Повисла неловкая пауза.
— Мне жаль разочаровывать Нико и прочих романтиков, — продолжил Сандос, — но эти голоса не похожи на голоса руна. Кроме того, песня исполняется на высоком к'сане, что не опровергает гипотезу Дэнни, но вряд ли ее подтверждает. Альты используют личные формы местоимений, которых я никогда не слышал. Я ни разу не говорил ни с одной женщиной-джана'ата, даже когда жил в гареме Китери, так что могу предположить, что эти местоимения женского рода и что голоса принадлежат взрослым женщинам. Возможно, наиболее высокие — голоса детей, но скорее всего, детей джана'ата, а не руна.
— Но даже если он освободил лишь джана'атских женщин… — начал Дэнни.
— Отец Железный Конь, я усматриваю здесь склонность к принятию желаемого за действительное, — произнес Сандос с язвительной вежливостью, которой все они боялись. — Почему вы приписываете Китери столь высокие заслуги, не имея достаточной информации? Возможно, вы проецируете собственную потребность в самооправдании на ситуацию и человека, о которых ничего не знаете?
Дэнни перенес эти слова, словно пощечину, коей они, в сущности, и были.

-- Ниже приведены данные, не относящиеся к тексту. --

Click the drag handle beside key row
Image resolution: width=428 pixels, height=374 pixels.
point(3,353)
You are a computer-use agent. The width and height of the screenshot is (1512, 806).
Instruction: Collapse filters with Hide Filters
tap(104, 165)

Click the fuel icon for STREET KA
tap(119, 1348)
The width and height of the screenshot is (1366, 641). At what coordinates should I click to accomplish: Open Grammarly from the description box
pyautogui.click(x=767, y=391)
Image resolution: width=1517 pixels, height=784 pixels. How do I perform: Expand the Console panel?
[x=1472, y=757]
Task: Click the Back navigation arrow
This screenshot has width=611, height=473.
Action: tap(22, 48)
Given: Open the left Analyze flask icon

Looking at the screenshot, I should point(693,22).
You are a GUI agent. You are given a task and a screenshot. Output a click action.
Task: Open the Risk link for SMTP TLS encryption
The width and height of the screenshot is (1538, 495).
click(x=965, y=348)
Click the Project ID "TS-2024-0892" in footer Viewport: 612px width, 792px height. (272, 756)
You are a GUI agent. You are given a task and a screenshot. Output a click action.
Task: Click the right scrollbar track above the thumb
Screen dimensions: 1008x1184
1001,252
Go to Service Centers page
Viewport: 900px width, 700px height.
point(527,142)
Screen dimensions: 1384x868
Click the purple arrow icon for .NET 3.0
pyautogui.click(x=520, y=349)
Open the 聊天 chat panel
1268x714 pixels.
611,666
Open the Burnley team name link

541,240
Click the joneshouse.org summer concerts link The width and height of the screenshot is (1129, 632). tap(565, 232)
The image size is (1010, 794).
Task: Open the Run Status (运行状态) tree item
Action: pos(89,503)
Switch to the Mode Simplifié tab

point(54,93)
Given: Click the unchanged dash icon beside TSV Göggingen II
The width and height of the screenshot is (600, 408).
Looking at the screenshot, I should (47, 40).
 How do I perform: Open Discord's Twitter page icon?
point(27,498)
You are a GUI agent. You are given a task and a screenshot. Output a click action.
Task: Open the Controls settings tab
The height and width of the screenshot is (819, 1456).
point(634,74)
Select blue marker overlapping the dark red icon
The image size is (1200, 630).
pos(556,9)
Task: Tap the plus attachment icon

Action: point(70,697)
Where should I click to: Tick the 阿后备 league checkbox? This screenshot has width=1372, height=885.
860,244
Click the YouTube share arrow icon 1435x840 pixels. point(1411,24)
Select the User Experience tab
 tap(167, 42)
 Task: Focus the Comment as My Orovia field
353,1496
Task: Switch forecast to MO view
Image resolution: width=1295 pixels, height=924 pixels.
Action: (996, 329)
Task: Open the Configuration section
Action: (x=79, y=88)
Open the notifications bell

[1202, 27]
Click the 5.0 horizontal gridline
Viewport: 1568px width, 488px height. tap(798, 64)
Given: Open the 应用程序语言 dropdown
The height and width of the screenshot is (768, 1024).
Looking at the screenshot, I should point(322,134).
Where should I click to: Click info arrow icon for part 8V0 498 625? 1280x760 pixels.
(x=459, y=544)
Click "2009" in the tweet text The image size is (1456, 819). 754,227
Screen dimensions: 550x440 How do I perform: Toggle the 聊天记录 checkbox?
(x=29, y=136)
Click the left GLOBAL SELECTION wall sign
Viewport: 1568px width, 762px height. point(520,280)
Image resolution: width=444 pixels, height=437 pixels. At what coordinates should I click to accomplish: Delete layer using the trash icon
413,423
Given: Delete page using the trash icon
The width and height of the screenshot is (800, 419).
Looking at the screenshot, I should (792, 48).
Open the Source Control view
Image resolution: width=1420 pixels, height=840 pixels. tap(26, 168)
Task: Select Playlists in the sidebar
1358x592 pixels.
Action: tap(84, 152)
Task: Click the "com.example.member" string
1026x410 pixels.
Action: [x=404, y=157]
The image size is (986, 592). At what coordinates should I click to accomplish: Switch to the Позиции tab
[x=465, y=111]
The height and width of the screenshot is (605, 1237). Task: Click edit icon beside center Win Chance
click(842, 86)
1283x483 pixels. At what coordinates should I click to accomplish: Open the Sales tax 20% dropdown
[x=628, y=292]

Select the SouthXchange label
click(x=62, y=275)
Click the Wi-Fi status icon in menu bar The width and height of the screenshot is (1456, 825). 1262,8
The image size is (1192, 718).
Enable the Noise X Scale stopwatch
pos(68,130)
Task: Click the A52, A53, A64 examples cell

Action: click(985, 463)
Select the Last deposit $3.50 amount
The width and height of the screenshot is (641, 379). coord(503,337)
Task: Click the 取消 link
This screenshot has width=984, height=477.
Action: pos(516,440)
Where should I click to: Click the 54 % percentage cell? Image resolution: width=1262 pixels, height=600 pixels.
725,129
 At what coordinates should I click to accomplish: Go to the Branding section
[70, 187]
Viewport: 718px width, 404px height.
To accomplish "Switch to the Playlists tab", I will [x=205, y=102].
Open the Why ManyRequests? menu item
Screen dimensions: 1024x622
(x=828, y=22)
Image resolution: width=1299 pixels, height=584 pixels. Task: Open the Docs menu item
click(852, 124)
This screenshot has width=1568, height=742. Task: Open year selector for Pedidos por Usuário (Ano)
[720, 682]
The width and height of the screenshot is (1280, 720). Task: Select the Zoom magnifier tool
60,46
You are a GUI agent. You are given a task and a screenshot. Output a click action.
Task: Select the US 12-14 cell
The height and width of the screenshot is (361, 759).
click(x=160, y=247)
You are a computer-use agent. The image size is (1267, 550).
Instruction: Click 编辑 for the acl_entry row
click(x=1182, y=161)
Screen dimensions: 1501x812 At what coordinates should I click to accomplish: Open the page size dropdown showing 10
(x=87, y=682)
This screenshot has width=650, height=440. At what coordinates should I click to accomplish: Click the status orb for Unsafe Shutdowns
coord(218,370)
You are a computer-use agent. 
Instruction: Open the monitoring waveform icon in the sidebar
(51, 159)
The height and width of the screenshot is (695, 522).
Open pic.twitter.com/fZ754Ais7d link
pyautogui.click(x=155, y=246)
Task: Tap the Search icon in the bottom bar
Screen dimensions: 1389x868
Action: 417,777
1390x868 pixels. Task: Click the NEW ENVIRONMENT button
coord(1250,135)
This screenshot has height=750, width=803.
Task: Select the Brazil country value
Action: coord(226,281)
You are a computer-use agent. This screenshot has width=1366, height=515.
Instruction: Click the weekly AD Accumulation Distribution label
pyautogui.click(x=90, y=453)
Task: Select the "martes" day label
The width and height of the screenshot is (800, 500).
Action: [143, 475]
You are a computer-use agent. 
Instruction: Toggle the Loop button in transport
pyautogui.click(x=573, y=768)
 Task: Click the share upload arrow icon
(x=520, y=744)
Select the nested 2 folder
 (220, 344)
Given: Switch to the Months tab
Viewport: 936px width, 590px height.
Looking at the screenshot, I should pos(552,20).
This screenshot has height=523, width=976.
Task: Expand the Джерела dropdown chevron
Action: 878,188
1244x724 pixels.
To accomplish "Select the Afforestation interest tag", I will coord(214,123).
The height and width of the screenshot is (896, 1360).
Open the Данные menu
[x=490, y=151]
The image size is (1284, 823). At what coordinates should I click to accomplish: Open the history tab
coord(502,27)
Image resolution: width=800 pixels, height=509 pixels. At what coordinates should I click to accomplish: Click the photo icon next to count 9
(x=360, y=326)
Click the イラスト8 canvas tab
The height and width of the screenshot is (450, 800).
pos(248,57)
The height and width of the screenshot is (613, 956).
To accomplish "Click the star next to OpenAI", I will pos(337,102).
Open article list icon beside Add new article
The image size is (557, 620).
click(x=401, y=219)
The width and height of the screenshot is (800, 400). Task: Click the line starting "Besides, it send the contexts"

— Если же, — продолжил Сандос, — Хлавин Китери каким-то образом изменил статус представителей своего вида… хоть я и не могу этого вообразить… я рад за них. Но ему не прощаю ничего.
— Однако даже незначительное изменение может нарушить систему, — заметил Джозеба, все еще захваченный этой идеей. — А если что-то из сказанного или сделанного тобой каким-то образом повлияло на Китери или других джана'ата? В таком случае то, что произошло с тобой…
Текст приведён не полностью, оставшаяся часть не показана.